- Opening Delimiter -

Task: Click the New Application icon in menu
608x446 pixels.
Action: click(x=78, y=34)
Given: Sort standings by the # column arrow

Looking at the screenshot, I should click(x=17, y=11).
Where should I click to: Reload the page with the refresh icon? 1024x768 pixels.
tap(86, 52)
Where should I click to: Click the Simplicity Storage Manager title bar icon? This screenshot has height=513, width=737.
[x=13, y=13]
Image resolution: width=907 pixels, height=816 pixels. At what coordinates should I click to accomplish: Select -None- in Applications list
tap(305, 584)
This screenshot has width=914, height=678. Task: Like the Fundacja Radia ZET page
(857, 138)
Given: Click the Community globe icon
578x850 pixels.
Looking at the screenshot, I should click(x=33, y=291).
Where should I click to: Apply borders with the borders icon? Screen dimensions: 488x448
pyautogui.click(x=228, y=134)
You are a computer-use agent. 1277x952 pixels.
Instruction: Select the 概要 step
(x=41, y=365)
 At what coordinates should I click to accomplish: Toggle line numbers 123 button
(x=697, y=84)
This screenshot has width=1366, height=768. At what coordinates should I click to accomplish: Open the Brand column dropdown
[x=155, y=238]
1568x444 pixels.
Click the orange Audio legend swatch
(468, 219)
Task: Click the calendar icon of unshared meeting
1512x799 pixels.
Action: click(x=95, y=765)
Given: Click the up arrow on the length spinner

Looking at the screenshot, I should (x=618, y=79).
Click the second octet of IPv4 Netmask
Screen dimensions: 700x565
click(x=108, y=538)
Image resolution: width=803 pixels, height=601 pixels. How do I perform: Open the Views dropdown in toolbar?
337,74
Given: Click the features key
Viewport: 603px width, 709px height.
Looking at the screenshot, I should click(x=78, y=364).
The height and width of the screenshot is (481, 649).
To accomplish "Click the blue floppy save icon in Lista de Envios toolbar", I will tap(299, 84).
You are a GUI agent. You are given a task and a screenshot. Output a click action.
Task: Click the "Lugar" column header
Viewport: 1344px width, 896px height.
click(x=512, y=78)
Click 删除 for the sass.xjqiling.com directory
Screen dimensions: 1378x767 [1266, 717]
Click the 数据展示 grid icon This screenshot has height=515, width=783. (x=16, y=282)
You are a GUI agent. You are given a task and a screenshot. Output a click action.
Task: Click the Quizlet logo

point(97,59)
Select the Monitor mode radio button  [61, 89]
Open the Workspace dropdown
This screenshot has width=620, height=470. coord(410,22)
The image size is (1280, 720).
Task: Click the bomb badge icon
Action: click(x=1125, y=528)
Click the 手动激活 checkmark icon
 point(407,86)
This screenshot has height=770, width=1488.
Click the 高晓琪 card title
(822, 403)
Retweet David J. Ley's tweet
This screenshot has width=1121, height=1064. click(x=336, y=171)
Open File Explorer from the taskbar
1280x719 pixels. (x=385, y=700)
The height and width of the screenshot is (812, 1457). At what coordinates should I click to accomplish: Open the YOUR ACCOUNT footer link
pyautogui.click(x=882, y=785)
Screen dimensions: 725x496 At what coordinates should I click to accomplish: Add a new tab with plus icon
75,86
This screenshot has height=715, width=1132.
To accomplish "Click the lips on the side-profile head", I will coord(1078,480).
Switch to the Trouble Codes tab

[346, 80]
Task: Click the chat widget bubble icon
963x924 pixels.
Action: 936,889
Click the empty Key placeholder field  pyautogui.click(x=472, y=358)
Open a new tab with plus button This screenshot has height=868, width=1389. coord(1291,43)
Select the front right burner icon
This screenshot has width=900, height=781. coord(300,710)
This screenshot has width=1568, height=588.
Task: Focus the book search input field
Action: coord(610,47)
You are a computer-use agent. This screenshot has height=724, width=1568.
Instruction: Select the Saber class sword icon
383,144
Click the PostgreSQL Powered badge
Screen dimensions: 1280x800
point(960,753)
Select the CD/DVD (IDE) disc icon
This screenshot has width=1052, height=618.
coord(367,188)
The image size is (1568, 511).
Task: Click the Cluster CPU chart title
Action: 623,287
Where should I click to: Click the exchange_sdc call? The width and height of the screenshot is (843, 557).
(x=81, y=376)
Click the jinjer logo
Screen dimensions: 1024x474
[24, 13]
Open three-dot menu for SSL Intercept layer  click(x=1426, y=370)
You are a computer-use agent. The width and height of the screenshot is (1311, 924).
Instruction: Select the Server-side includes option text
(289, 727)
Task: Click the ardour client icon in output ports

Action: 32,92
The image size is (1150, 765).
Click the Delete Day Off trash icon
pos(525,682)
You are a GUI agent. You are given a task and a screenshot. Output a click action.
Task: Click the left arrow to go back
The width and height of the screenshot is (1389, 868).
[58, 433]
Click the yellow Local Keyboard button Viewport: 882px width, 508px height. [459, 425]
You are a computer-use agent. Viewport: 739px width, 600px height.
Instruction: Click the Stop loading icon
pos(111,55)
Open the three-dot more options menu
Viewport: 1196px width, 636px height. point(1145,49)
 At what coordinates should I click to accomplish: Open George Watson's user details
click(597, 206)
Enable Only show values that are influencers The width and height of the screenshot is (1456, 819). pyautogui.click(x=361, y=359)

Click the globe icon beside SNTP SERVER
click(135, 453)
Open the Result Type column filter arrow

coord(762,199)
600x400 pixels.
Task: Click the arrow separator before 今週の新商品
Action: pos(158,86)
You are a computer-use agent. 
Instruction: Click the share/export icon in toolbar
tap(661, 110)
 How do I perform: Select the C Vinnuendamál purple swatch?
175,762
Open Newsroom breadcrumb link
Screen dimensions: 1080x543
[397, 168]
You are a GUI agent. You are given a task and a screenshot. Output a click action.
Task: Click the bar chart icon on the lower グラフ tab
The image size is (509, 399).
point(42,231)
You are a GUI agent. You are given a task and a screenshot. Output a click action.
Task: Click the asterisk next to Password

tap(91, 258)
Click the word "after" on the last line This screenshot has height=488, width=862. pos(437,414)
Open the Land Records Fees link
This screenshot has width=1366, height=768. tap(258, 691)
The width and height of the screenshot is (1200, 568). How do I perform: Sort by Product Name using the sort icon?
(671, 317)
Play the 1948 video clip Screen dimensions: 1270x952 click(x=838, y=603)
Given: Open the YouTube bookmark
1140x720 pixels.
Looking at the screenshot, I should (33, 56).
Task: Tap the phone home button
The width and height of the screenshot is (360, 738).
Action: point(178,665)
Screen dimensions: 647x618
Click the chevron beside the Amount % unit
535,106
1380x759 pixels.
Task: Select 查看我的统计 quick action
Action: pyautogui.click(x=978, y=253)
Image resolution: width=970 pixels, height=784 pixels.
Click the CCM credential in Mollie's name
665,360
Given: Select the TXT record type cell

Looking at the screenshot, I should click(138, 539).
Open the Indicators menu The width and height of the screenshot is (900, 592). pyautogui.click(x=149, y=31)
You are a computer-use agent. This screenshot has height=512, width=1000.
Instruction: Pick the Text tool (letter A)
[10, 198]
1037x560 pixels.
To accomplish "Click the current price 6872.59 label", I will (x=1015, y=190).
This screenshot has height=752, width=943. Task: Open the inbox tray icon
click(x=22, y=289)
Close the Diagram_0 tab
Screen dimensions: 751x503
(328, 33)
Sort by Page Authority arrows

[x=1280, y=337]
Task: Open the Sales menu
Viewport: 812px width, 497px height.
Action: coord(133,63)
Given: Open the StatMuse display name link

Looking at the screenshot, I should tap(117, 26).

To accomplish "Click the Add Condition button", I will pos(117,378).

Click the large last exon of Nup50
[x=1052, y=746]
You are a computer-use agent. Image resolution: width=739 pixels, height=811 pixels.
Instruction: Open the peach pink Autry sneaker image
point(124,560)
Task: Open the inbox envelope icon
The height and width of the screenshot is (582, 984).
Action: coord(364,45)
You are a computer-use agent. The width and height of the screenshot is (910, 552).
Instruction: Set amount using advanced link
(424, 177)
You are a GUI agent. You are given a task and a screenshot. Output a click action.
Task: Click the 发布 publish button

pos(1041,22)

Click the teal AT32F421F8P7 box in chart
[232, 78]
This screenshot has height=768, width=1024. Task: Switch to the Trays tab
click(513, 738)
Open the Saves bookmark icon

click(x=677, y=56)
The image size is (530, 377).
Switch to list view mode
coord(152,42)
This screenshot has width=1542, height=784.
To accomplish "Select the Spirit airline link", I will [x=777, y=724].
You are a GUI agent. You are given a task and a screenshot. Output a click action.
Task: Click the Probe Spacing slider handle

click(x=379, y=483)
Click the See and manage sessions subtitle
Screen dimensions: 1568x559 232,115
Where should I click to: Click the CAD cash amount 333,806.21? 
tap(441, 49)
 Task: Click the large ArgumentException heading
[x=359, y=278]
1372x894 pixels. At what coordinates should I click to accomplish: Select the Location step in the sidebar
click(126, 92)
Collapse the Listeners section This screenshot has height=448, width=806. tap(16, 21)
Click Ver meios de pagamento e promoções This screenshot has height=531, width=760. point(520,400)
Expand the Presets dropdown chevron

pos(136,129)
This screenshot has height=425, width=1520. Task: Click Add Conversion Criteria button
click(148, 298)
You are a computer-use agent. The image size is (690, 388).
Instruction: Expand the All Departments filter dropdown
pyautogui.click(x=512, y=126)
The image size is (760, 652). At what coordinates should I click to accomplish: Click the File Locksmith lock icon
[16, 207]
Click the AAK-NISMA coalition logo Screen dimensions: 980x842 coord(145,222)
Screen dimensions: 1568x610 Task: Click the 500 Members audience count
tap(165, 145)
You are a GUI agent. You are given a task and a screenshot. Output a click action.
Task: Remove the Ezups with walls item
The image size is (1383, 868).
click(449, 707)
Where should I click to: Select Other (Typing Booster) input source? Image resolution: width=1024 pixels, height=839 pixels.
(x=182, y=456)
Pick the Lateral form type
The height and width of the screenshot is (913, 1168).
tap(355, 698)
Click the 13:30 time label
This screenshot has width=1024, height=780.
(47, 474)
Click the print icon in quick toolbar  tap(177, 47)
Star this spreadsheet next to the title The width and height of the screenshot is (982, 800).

- Closing Delimiter -

PROBLEM REQUIREMENTS =
Word for word, reproduce the listing above from its start up to and including the line that has "Given: Click the Community globe icon". Give only those lines.

ANSWER BOX =
Task: Click the New Application icon in menu
608x446 pixels.
Action: click(x=78, y=34)
Given: Sort standings by the # column arrow

Looking at the screenshot, I should click(x=17, y=11).
Where should I click to: Reload the page with the refresh icon? 1024x768 pixels.
tap(86, 52)
Where should I click to: Click the Simplicity Storage Manager title bar icon? This screenshot has height=513, width=737.
[x=13, y=13]
Image resolution: width=907 pixels, height=816 pixels. At what coordinates should I click to accomplish: Select -None- in Applications list
tap(305, 584)
This screenshot has width=914, height=678. Task: Like the Fundacja Radia ZET page
(857, 138)
Given: Click the Community globe icon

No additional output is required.